**Goal of the exercise:** Reproduce only what runs from the line containing "Where should I click to: Click Return" to the line containing "The width and" in the records below, inclusive. Keep it exact, and keep the pictures out.

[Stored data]
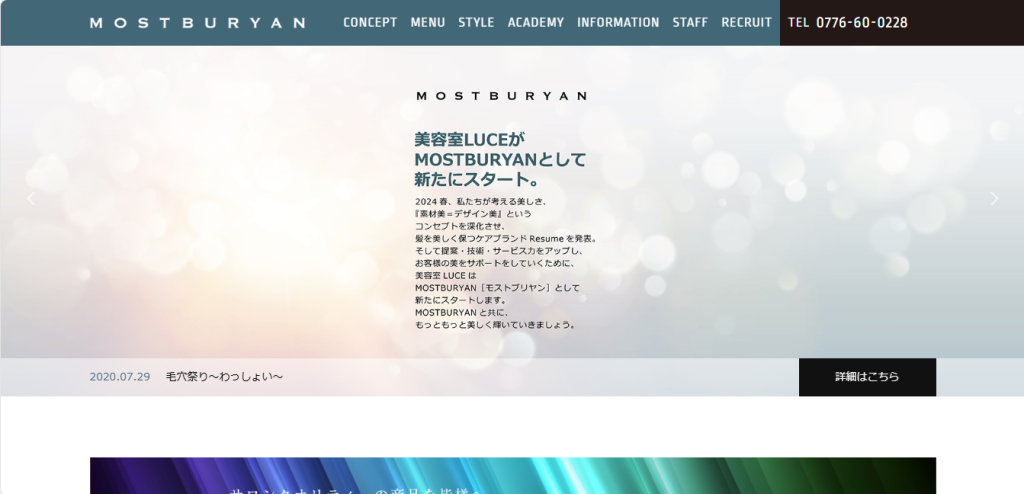View the STAFF page

point(690,22)
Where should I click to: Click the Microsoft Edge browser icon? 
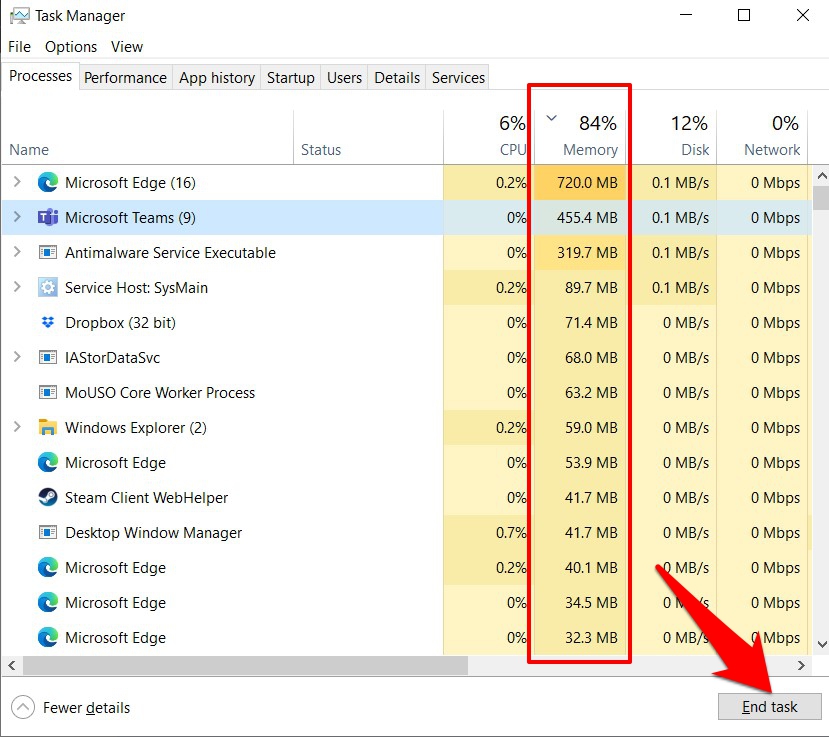pyautogui.click(x=48, y=182)
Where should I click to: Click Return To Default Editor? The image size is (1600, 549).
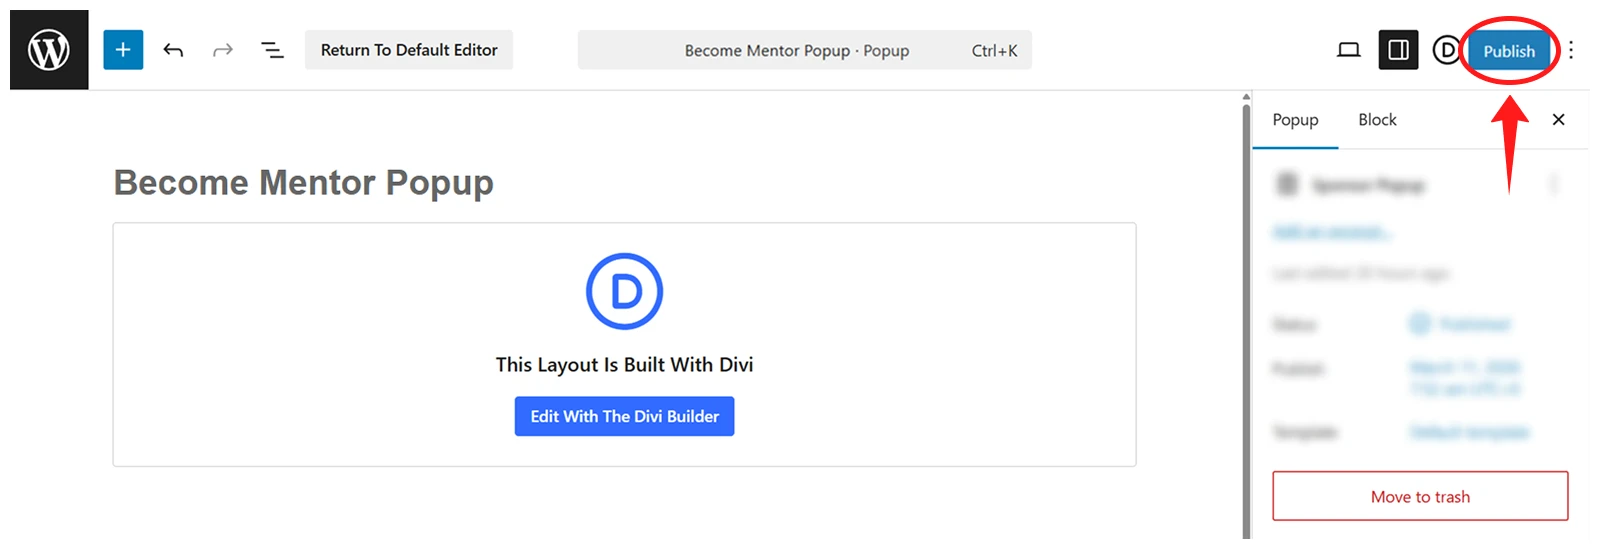click(x=408, y=50)
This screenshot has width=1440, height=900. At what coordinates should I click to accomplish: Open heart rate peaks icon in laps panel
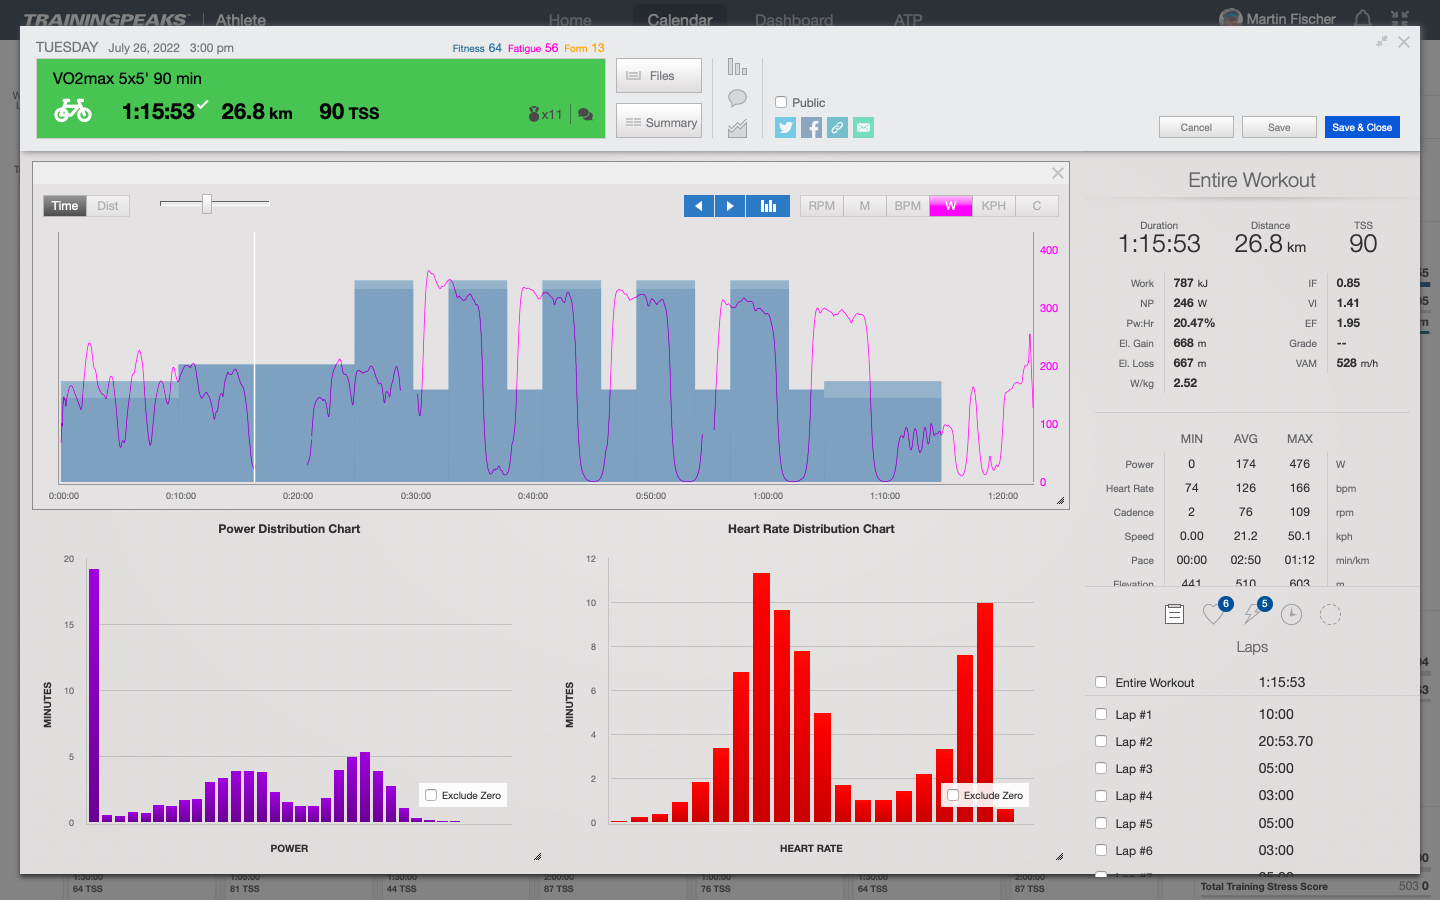point(1214,614)
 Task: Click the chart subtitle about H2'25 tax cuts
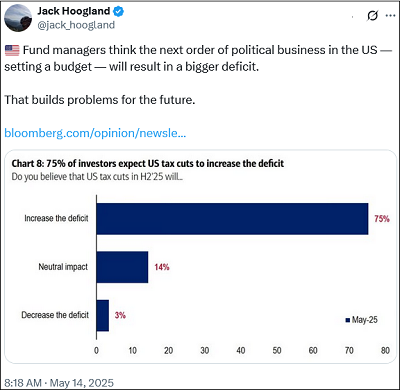[97, 176]
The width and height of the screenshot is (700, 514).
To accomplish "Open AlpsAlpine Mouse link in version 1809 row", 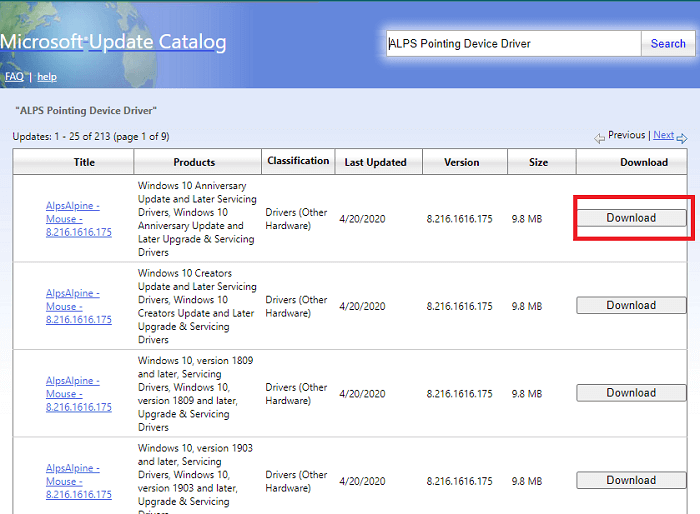I will coord(78,394).
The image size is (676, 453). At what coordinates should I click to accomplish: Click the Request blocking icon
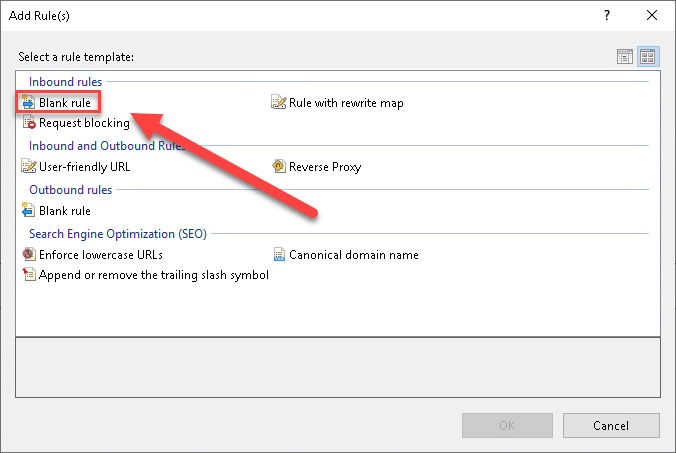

**Reply to the exercise:**
Where should I click to: Click Return To Default Editor? The image size is (1600, 549).
click(x=408, y=50)
This screenshot has width=1440, height=900. At what coordinates should I click to accomplish: Open heart rate peaks icon in laps panel
point(1214,614)
 Task: Click the chart subtitle about H2'25 tax cuts
[97, 176]
The width and height of the screenshot is (700, 514).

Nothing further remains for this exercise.